# ZebraLight - H30 or H50?



## phypaa (Apr 26, 2008)

*How many people here keeping both H30 and H50*

Both are great, I am planning to get both of them


----------



## dom (Apr 27, 2008)

*Re: How many people here keeping both H30 and H50*

Yes -i have and will keep both -the H50 as an emergency or lend light.
I have both sitting on the night stand -you can easily guess which would be first picked up 

Having the button on the H30 is a MAJOR bonus.


----------



## Alan (Apr 27, 2008)

*Re: How many people here keeping both H30 and H50*

It'd be interested to know who doesn't if they have already had both.

Alan


----------



## WadeF (Apr 27, 2008)

*Re: How many people here keeping both H30 and H50*

I have both, and I plan to buy more of their future releases.  I keep them hanging on the side of our bed's headboard. I can tap the button on the H30 to light up my night table. Since it comes on in low it gives me plenty of light to see what I need and it doesn't disturb my wife. Another push of the button and it's off.  I'm thinking about ordering a 2nd H30 to keep on my keychain. They are both handy lights.
=-=-=-=-=
**EXERCISE INSTRUCTIONS:**
1. From the ZebraLight thread, return the part that opens with the words containing "## phypaa (Apr" and closes with "dom (Apr 27, 2008)".
2. In the ZebraLight thread, what role does dom give the H50?
3. Write the next part of the ZebraLight thread, starting after its last post.
The items after the ZebraLight thread aren't needed for anything here.

**DATASET:**
=-=-=-=-=
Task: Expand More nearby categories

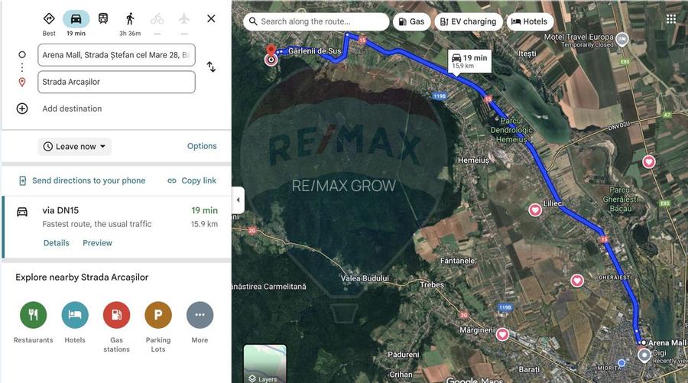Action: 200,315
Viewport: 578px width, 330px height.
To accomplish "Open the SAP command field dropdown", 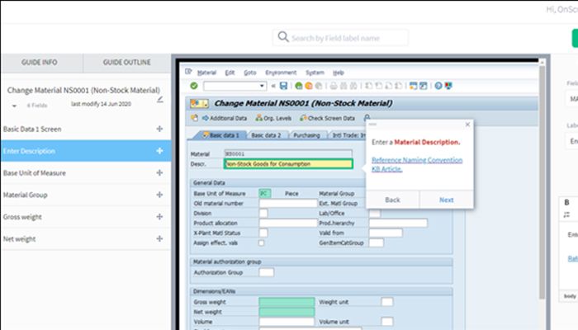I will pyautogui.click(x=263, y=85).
=-=-=-=-=
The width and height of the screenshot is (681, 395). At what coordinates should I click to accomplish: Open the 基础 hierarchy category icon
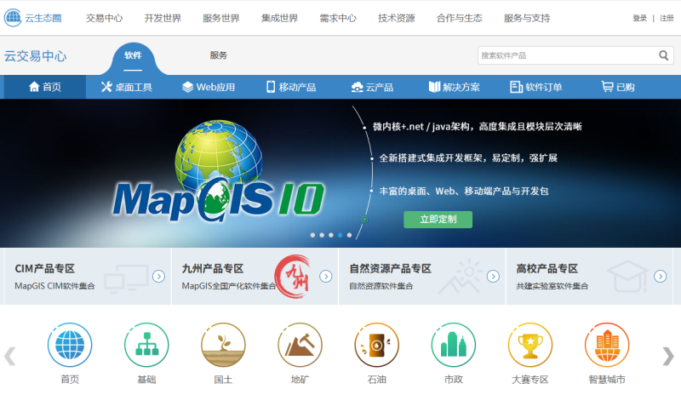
=-=-=-=-=
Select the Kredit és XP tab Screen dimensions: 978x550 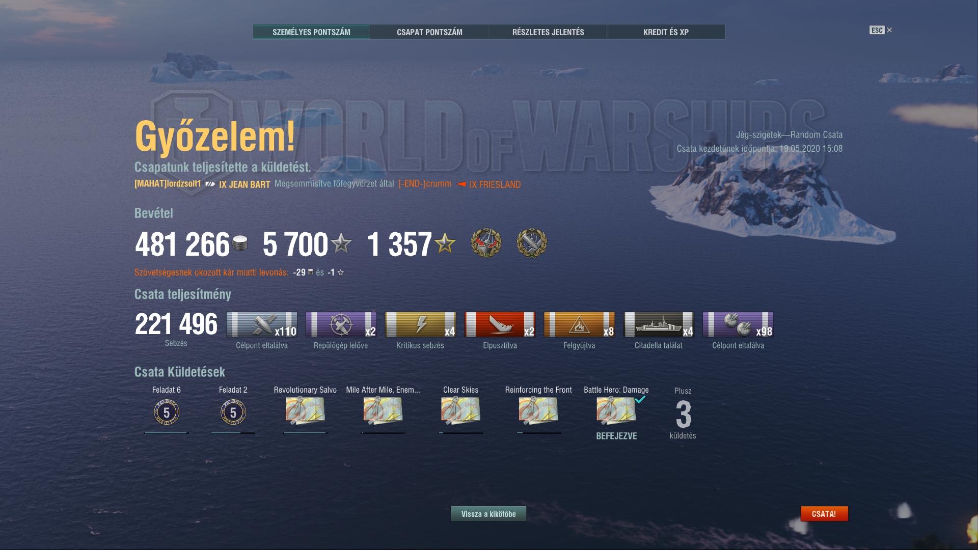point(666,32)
=-=-=-=-=
**ANSWER SET:**
1.
## phypaa (Apr 26, 2008)

*How many people here keeping both H30 and H50*

Both are great, I am planning to get both of them


----------



## dom (Apr 27, 2008)

2. An emergency or lend light.

3.
----------



## adirondackdestroyer (Apr 27, 2008)

*Re: How many people here keeping both H30 and H50*



WadeF said:


> I have both, and I plan to buy more of their future releases.  I keep them hanging on the side of our bed's headboard. I can tap the button on the H30 to light up my night table. Since it comes on in low it gives me plenty of light to see what I need and it doesn't disturb my wife. Another push of the button and it's off.  I'm thinking about ordering a 2nd H30 to keep on my keychain. They are both handy lights.



Wade,

I'd wait a few months, because Zebralight said they're going to be making an actual flashlight that is pretty much the same as the H30 (or maybe it was H50 I forget). 
I really like my H50, but I'm waiting for the first headlamp they make that uses a reflector.


----------



## matrixshaman (Apr 27, 2008)

*Re: How many people here keeping both H30 and H50*

I've got 2 of each and plan on keeping all of them. I have a lot of use for them in the next year and even then I like their function and usefullness so much that they are definitely keepers. Having both AA and RCR123 format for such useful lights is a big plus too.


----------



## Programmergeek (Apr 28, 2008)

*H30 and H50?*

Ok I am getting hooked on flashlights here Dang you people! Kiddn...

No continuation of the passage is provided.